By Octavio Nuiry
For the last few years, mortgage origination and refinancing has been the dominant revenue stream for the TBTF banks.
But now the go-go years may be over.
The banking sector is reeling with layoffs due to a falloff in mortgage origination and refinancing activity.In September the Mortgage Bankers Association noted a 70 percent decline in loan refinancing and 15 percent falloff of purchase loan origination. Although the MBA reported an uptick in origination and refinancing since then, the overall trend is downward — and the banks know it.
This has triggered a wave of more than 7,000 layoffs in the U.S. banking sector this year, reports The Wall Street Journal.
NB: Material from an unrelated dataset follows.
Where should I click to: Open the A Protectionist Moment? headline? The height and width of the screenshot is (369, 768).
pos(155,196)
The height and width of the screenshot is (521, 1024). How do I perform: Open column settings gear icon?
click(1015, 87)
Citigroup has laid off 1,000 workers. Wells Fargo, which originates one out of three mortgages in the U.S., has slashed 4,000 mortgage jobs in recent months, while Bank of America will cut about 2,100 servicing jobs, according to American Banker.
Recent spikes in interest rates have damaged the home-lending business. Moreover, declining affordability, a stagnant job market and flat consumer income are also fueling a decrease in loan origination. Add to these woes a real estate market plagued by Wall Street participation, government intervention and an industry reeling from onerous legislation and regulation, and the future of home-lending is anything but certain.
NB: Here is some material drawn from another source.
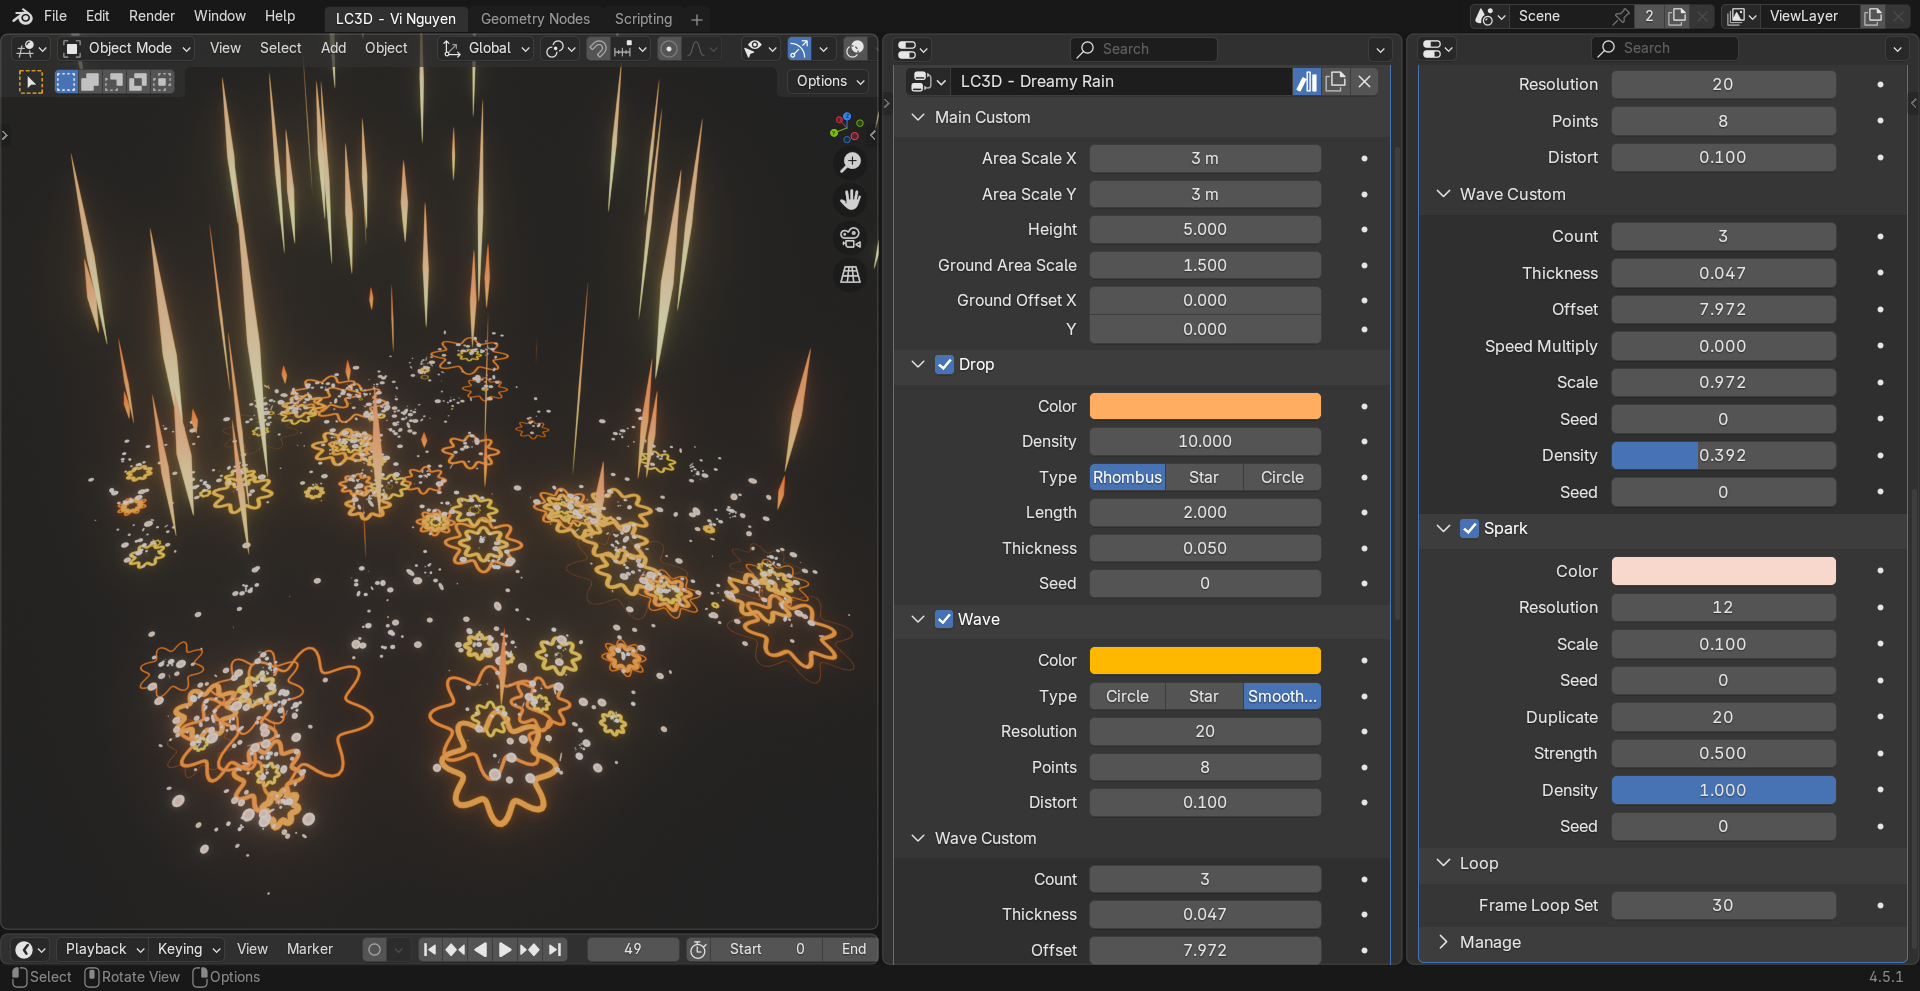Collapse the Loop section

pyautogui.click(x=1477, y=863)
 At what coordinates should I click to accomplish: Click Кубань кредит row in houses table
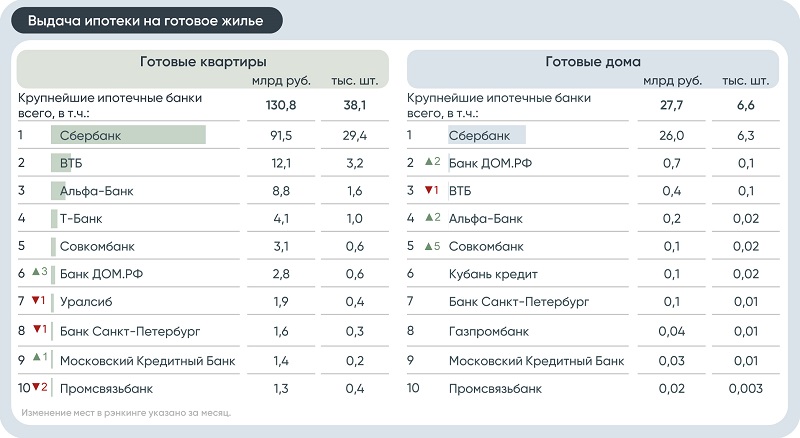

Banks started getting jittery about the loan origination market when the Federal Reserve hinted on September 18 that the central banking system might wind down their quantitative easing policy. Just the mention that the Fed planned to “taper” its bond buying policy led to a swift and steep spike in interest rates over the last few months.
The rate on the benchmark 10-year Treasury went from 2 percent at the end of May up to nearly 3 percent in September, according to the U.S. Treasury. Mortgage rates have similarly shot through the roof, causing applications to refinance existing home loans to plummet 70 percent since their peak in May. A 30-year fixed rate mortgage was 4.32 percent for the week of Sept. 26, up from a year ago when it was 3.40 percent, according to Freddie Mac.